Objetivo =
Dê continuidade ao excerto jurídico sobre as nulidades da sentença no processo tributário, começando após a última frase apresentada abaixo.

4. No processo judicial tributário o vício de excesso de pronúncia, como causa de nulidade da sentença, está previsto no artº.125, nº.1, do C.P.P.Tributário, no último segmento da norma.
5. No que diz respeito ao regime das nulidades da sentença lavrada em processo judicial contra-ordenacional tributário, encontram-se as mesmas previstas nos artºs.379, e 410, nº.2, do C.P.Penal, aplicáveis “ex vi” dos artºs.3, al.b), do R.G.I.T., e 41, do Regime Geral das Contra-Ordenações e Coimas, aprovado pelo dec.lei 433/82, de 27/10.
6. Nos termos do artº.379, nº.1, al.c), do C.P.Penal, a sentença é nula quando o Tribunal deixe de pronunciar-se sobre questões que devesse apreciar, ou conheça de questões de que não podia tomar conhecimento, vícios que consubstanciam as supra examinadas omissão/excesso de pronúncia.
7. A norma punitiva da conduta em causa nos presentes autos é a constante do artº.114, nºs.1, 2 e 5, al.f), do R.G.I.T., na versão em vigor no ano de 2007 (versão original da Lei 15/2001, de 5/6).

Dados apresentados =
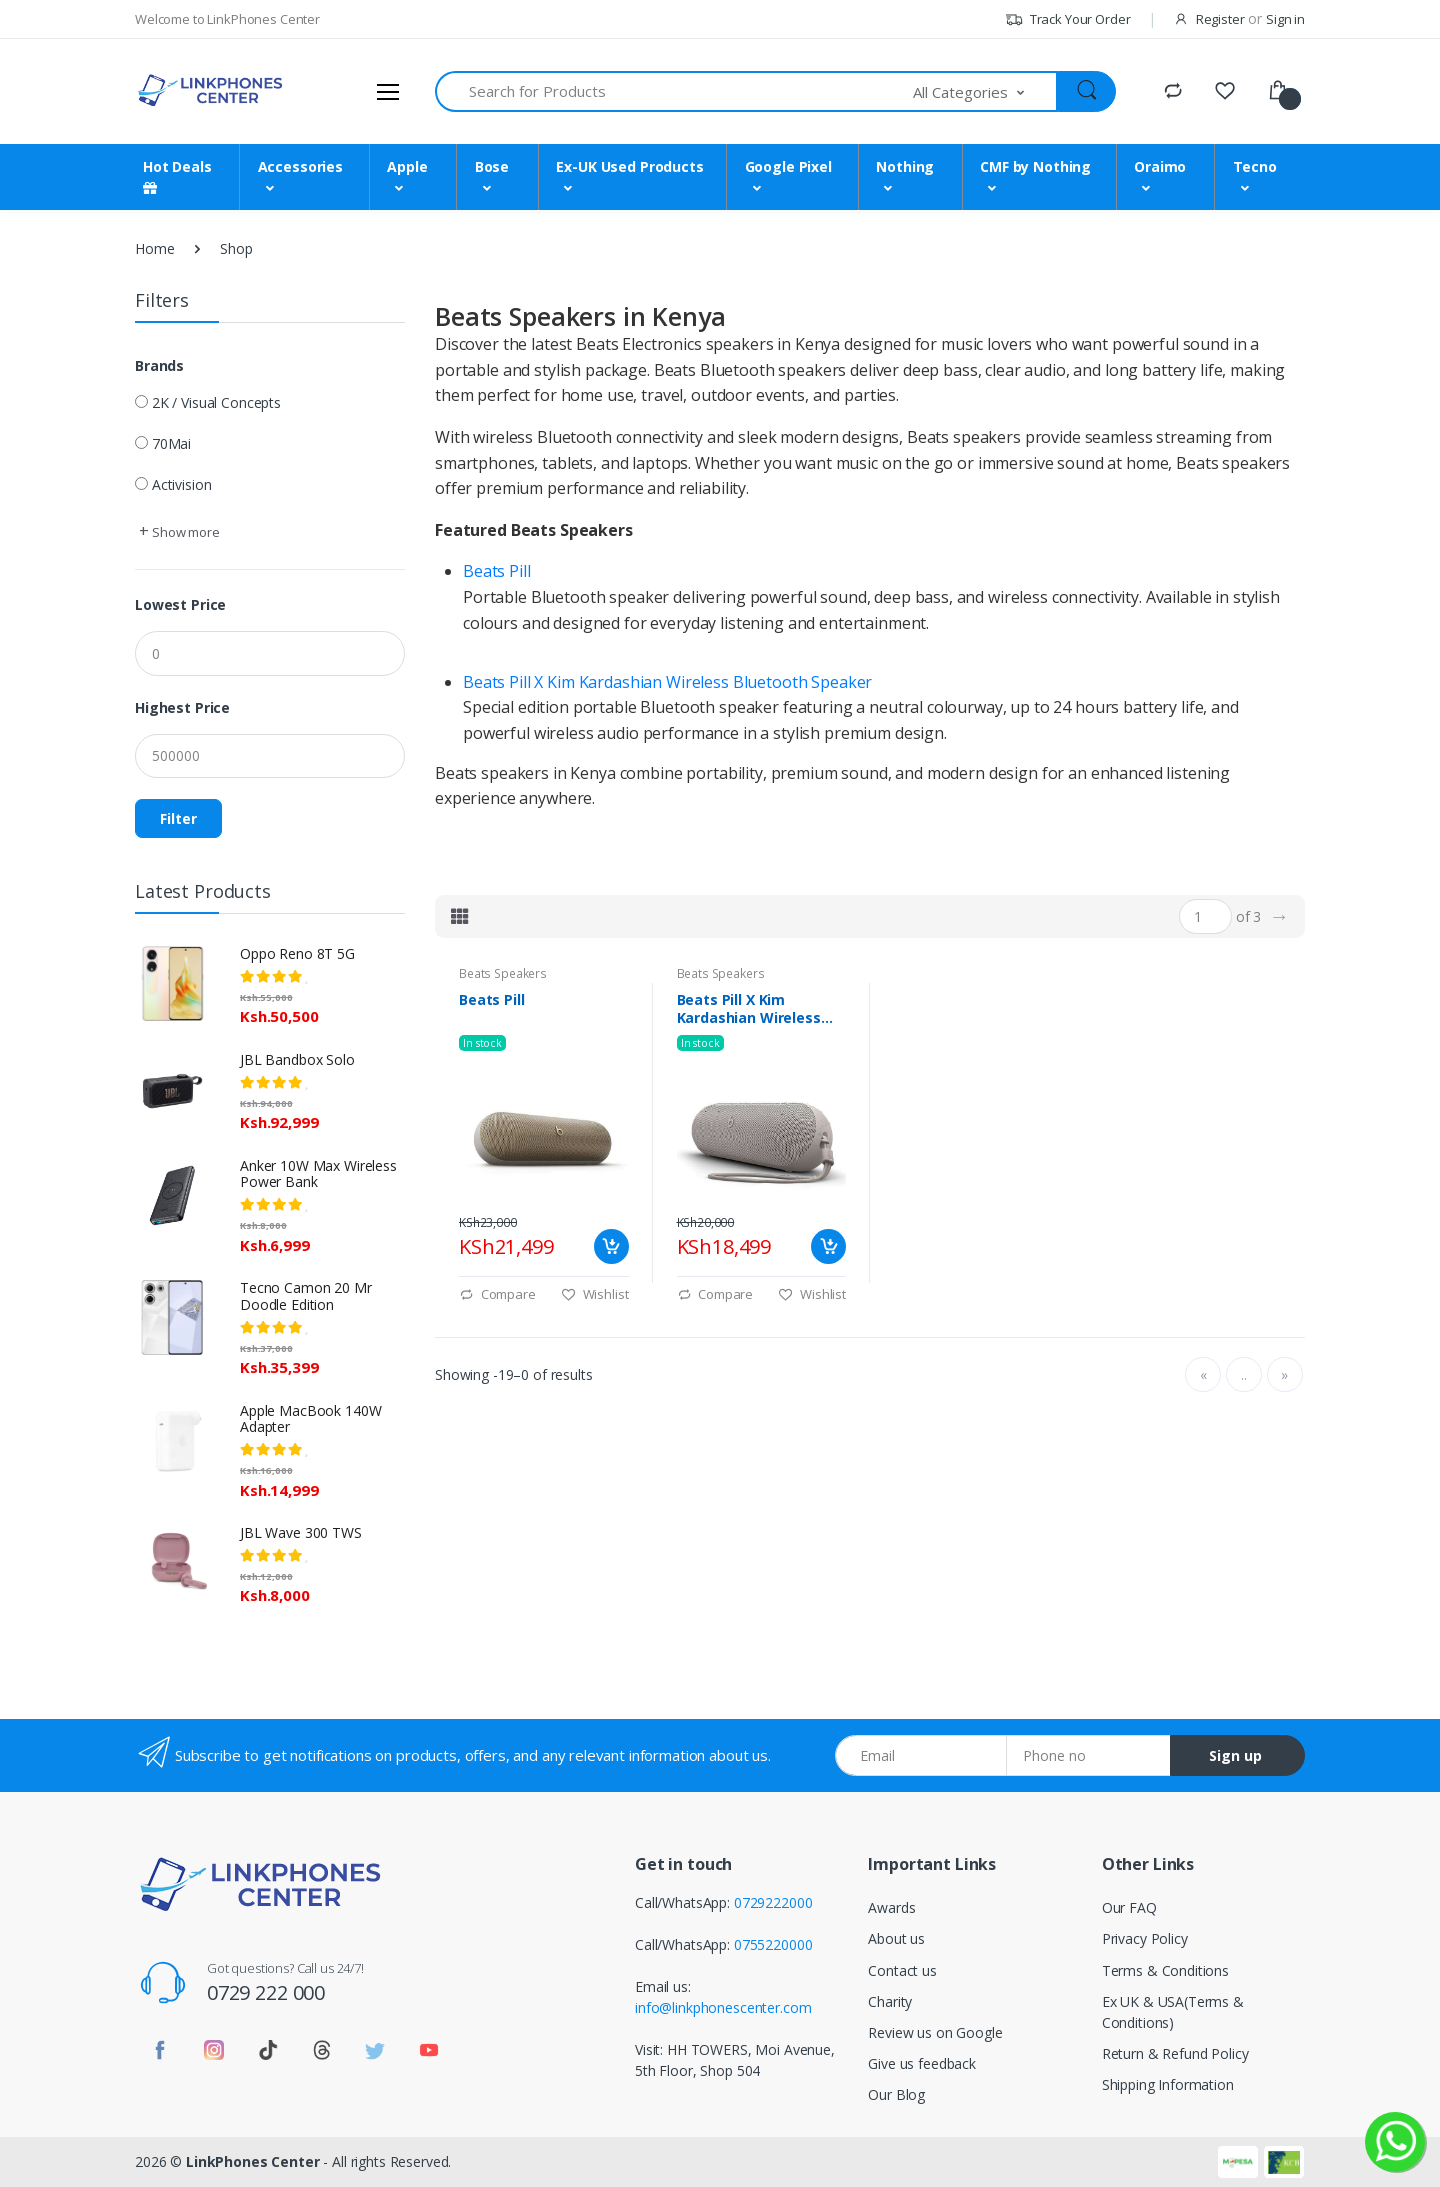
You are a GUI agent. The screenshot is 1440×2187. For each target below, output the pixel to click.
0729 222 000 (266, 1992)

Resultado esperado =
8. Por prestação tributária entende-se qualquer tributo que caiba cobrar à Administração Fiscal ou à Administração da S. Social (cfr.artº.11, al.a), do R.G.I.T.). Com a utilização da expressão “prestação tributária deduzida” pretendeu o legislador aludir a todas as situações em que é apurada uma prestação tributária, isto é, uma quantia de imposto nos termos do artº.11, al.a), do R.G.I.T., pelo sujeito passivo e através de uma subtracção de uma quantia global, sendo que tal montante tem de ser entregue à A. Fiscal.
9. No nº.5 do preceito sob exegese (artº.114, do R.G.I.T.), prevêem-se várias situações em que não há falta de entrega de prestação tributária recebida e que deva ser entregue à A. Fiscal, mas sim omissões que têm como consequência a falta de cobrança de imposto devido, nomeadamente, por falta de pagamentos por conta que o sujeito passivo deva efectuar, por conta do imposto devido a final, tal como a falta de entrega do pagamento especial por conta.
10. Não existindo dolo, a falta de entrega da prestação deduzida nos termos da lei é susceptível de constituir a infracção por negligência, prevista no nº.2 deste artigo, sendo esta a espécie (ao nível do nexo de culpa - cfr.artº.24, nº.1, do R.G.I.T.) de contra-ordenação imputada ao arguido neste processo.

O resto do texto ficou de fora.